Counting the number of latin squares is a difficult problem. I understand that the common used formula is $n!(n-1)!$ (the number or reduced latin squares). As seen here and in many other pages you can google.
But I was wondering if anyone can explain how this works? Is there a formula or method for calculating the number of reduced latin squares? Also how do the numbers $n!(n-1)!$ come about? It is because there are that many different combinations of numbers we can have in the first row and column?
If $L_n$ is the number of Latin squares of order $n$, and $R_n$ is the number of reduced Latin squares of order $n$, then $$L_n = n!(n-1)!
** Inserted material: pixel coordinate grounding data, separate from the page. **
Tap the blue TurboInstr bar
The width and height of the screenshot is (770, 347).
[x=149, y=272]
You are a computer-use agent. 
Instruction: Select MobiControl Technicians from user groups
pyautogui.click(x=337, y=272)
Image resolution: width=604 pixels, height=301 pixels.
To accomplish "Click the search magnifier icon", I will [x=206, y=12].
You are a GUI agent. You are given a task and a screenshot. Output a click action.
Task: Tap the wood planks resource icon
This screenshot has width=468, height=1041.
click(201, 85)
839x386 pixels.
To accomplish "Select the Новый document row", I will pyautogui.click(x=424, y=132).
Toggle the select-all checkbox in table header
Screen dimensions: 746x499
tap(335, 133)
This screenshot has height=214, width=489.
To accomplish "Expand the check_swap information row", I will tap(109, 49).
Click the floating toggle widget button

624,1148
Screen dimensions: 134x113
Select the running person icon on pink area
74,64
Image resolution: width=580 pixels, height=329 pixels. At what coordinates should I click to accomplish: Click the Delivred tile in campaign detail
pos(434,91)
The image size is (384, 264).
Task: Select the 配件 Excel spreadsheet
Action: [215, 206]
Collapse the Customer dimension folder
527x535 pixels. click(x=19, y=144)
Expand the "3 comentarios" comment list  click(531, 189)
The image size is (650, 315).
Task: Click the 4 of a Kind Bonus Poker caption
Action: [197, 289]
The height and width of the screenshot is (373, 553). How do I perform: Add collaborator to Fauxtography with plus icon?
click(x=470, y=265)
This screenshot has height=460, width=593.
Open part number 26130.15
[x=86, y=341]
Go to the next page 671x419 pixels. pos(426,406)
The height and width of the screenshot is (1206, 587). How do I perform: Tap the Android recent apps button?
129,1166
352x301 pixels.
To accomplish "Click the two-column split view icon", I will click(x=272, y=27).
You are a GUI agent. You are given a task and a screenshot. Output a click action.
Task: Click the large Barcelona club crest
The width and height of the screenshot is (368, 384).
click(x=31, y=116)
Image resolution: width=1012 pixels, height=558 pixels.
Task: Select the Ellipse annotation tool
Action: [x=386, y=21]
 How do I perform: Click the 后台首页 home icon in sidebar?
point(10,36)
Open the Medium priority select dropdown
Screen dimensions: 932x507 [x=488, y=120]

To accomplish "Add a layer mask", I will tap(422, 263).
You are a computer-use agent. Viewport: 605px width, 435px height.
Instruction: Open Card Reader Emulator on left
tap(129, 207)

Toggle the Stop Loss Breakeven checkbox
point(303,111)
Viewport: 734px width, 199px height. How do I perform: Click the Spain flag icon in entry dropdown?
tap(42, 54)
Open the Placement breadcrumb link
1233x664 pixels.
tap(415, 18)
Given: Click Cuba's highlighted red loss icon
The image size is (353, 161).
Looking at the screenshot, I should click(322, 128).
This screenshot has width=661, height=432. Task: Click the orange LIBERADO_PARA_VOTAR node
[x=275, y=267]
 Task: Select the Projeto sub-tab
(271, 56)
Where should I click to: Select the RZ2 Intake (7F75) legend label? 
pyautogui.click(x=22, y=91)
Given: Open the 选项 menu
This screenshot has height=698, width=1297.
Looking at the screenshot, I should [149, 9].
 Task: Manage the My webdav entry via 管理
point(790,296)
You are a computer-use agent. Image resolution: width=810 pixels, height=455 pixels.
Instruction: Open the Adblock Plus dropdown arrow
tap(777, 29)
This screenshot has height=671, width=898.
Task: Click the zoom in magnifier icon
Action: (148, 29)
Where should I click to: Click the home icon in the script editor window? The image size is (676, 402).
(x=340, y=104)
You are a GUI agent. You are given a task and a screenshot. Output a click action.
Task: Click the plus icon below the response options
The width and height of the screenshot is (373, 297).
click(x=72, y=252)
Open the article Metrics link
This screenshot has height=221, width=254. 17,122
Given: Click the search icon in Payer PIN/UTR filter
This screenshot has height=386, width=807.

R_n.$$ The factor $n! (n-1)!$ comes about by counting:
Given any Latin square of order $n$, there is a unique permutation of the columns so that the first row is in order ($1,2,\ldots,n$), after which there is a unique permutation of the rows which fixes the first row so that the first column is in order.
In the other direction, given a reduced Latin square of order $n$, if we permute the rows except the first and permute the columns, we generate $n! (n-1)!$ distinct Latin squares of order $n$.
So, every reduced Latin square corresponds to $n! (n-1)!$ (not necessarily reduced) Latin squares, and every (not necessarily reduced) Latin square gives exactly one reduced Latin square.
As such, computing $L_n$ is effectively the same as computing $R_n$. While there are many formulae for the number of Latin squares, computationally they're only effective up to $n=11$. With the current best counting technique (Sade's method), as hardware improves, we might see $L_{12}$ in our lifetimes.
As far as I know, Sade's method is the only method which has been used for $n \geq 10$.
For orders $n \leq 9$, it is possible to generate main class representatives for each main class, computing their main class size using nauty, the sum of which equals $L_n$ (not an easy task for $n=9$ [I'm not sure if anyone has actually done it this way]; representatives can be downloaded on Brendan McKay's website for $n \leq 8$).
It possible to use Doyle's formula to compute the number of $6$-line Latin rectangles, which, for $7$ columns, is equal to $L_7$ (ref.).